Pressemitteilung 04.03.2016

Gewaltschutz für geflüchtete Frauen und Mädchen

Zum Internationalen Frauentag am 8. März 2016 erklärt Ulle Schauws, Sprecherin für Frauenpolitik:

Gewaltschutz für Frauen und Mädchen ist keine Frage des guten Willens sondern eine Pflicht des Staates und muss für alle Gültigkeit haben. Das gilt auch für die nach Deutschland geflüchteten Frauen, die ebenso wie andere schutzbedürftige Gruppen besonders verwundbar sind. Sie sind vor der Flucht, während der Flucht und in den Unterkünften besonders stark von Gewalt bedroht. Die Bundesregierung hat mit breiter Unterstützung von Union und SPD mit dem Asylpaket II fatalerweise den schon verabredeten Gewaltschutz für besonders schutzbedürftige Gruppen wie Frauen und Mädchen gekippt. Damit lässt sie nicht nur die Frauen alleine, sondern Deutschland verstößt gegen die EU‑Aufnahmerichtlinie. Dafür erhielt die Bundesregierung bereits einen blauen Brief.

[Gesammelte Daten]
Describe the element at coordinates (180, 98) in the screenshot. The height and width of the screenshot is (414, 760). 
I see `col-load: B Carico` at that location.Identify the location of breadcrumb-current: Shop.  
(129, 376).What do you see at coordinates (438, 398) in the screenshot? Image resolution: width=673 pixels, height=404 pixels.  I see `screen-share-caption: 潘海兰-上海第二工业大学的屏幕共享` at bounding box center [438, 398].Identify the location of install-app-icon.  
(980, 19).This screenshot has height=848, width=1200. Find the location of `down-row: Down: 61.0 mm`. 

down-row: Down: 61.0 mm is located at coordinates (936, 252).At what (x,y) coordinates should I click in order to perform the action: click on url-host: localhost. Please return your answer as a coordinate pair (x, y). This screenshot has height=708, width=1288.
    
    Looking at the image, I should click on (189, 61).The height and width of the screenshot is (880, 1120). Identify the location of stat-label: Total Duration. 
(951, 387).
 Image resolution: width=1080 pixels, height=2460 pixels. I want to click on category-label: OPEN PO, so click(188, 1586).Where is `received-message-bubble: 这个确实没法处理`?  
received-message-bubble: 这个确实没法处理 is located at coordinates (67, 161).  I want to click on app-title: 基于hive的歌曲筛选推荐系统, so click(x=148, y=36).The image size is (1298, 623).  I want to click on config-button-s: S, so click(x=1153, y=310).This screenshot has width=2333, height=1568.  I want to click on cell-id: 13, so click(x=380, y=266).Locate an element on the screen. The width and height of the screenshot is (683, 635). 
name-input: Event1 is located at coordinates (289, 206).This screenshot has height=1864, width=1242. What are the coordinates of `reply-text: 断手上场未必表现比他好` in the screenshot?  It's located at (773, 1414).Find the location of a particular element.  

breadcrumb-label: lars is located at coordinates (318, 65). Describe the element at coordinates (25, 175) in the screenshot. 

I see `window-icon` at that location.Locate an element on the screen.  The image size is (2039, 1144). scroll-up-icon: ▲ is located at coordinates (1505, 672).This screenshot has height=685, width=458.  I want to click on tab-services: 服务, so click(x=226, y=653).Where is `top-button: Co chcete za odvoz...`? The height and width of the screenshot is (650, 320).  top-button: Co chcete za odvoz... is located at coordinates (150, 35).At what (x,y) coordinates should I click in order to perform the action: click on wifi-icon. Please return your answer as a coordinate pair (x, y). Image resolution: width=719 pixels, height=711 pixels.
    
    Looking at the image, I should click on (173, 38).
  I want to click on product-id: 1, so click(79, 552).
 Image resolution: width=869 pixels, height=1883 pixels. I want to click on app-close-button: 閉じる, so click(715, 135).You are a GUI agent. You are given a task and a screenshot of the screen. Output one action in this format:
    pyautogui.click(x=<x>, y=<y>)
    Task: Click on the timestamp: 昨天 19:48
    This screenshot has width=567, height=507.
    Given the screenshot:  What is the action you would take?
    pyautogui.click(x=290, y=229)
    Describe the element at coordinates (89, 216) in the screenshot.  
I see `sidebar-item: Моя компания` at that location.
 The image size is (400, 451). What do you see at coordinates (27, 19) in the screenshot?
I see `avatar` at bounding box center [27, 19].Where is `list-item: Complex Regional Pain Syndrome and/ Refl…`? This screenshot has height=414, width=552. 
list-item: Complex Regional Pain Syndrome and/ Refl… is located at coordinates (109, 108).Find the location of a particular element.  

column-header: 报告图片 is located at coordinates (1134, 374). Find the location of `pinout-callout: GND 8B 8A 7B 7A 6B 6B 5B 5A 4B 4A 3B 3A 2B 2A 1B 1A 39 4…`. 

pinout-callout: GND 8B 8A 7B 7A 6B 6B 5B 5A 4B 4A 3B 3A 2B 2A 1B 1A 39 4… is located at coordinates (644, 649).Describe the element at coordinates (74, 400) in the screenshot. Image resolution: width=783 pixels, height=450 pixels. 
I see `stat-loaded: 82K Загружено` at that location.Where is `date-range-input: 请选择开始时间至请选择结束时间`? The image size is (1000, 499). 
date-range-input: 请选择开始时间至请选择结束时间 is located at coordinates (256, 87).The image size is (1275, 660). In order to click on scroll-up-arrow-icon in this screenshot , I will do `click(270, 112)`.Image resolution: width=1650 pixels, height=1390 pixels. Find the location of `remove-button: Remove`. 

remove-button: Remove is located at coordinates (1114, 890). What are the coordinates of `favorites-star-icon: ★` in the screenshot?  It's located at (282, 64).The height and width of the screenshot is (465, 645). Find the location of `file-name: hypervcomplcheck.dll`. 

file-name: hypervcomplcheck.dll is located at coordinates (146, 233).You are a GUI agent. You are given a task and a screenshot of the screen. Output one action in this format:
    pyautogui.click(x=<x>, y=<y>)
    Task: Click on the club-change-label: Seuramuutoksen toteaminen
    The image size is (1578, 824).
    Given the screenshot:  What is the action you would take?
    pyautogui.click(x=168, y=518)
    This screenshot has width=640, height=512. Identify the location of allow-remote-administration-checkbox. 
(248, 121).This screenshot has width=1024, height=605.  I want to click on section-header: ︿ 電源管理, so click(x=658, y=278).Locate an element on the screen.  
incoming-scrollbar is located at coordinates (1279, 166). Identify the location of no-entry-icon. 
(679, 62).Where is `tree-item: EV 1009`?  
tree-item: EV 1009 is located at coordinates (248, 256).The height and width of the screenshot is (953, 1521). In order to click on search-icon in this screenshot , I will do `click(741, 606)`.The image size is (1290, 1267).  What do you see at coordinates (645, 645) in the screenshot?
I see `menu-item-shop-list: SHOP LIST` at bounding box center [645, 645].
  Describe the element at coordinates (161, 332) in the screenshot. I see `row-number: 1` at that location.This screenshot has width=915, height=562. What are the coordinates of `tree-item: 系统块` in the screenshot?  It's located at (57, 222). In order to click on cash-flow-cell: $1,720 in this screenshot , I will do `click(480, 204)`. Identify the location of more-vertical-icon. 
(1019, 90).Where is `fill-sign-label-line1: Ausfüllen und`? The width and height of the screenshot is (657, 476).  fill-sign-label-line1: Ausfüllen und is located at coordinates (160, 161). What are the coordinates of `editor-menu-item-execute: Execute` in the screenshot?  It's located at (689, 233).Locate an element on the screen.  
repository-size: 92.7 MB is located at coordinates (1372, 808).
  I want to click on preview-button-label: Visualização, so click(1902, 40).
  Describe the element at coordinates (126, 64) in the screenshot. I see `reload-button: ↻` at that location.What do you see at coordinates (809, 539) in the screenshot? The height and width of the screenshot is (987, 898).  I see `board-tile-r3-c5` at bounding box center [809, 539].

## WAS ZU TUN IST
Wie lautet die Pressemitteilung zum Gewaltschutz ab den Worten „Gewaltschutz für Frauen“ bis einschließlich „einen blauen Brief.“, wenn man darin „blauen Brief“ gegen „Mahnbrief“ austauscht?

## ERGEBNIS
Gewaltschutz für Frauen und Mädchen ist keine Frage des guten Willens sondern eine Pflicht des Staates und muss für alle Gültigkeit haben. Das gilt auch für die nach Deutschland geflüchteten Frauen, die ebenso wie andere schutzbedürftige Gruppen besonders verwundbar sind. Sie sind vor der Flucht, während der Flucht und in den Unterkünften besonders stark von Gewalt bedroht. Die Bundesregierung hat mit breiter Unterstützung von Union und SPD mit dem Asylpaket II fatalerweise den schon verabredeten Gewaltschutz für besonders schutzbedürftige Gruppen wie Frauen und Mädchen gekippt. Damit lässt sie nicht nur die Frauen alleine, sondern Deutschland verstößt gegen die EU‑Aufnahmerichtlinie. Dafür erhielt die Bundesregierung bereits einen Mahnbrief.